Your objective:
Read the data below line by line and state how many lines hold "Campos". Nothing else belongs in the answer.

══════

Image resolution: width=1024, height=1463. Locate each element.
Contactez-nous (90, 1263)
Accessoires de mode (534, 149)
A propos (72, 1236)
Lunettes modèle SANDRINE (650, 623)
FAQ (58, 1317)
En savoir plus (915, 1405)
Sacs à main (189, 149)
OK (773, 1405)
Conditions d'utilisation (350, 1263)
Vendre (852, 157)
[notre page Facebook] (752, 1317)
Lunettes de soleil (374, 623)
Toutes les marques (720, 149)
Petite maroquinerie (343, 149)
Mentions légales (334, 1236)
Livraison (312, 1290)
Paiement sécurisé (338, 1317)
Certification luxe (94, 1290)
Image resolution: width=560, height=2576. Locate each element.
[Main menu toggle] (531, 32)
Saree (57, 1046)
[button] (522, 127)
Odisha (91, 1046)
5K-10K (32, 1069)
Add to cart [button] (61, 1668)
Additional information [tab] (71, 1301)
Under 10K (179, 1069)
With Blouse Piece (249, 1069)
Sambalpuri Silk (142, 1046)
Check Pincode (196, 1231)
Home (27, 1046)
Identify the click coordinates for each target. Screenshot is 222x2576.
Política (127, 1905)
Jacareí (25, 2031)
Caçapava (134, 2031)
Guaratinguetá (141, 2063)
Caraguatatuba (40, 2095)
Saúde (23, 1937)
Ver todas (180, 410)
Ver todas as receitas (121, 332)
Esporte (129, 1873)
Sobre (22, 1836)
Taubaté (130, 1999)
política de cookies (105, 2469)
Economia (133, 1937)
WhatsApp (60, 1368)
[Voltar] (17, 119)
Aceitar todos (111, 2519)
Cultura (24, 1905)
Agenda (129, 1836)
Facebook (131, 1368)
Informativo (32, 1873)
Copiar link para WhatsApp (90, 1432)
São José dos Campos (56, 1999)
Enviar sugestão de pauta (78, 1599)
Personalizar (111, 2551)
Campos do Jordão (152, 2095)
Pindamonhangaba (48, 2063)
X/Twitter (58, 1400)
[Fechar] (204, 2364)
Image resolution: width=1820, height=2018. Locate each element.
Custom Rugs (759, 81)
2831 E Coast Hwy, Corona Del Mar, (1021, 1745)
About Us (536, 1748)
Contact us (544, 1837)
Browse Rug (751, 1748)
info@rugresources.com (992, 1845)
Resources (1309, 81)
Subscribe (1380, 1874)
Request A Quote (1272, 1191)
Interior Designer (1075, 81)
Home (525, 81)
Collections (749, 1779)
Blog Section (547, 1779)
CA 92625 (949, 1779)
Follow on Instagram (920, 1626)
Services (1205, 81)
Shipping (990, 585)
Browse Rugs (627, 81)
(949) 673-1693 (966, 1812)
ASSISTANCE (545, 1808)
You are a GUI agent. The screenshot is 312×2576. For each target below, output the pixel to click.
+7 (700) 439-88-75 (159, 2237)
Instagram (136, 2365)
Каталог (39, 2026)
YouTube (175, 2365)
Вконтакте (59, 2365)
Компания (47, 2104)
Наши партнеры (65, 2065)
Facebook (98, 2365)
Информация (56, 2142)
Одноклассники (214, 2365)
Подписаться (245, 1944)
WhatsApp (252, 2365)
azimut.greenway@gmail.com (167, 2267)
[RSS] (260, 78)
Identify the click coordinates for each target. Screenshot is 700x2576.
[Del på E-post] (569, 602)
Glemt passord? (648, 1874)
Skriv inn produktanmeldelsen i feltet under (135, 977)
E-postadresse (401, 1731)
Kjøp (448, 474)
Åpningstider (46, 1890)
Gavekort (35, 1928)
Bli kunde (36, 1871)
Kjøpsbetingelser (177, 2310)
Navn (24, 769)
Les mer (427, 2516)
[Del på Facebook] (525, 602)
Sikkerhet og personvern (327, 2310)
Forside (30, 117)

══════

Solution for this problem:
2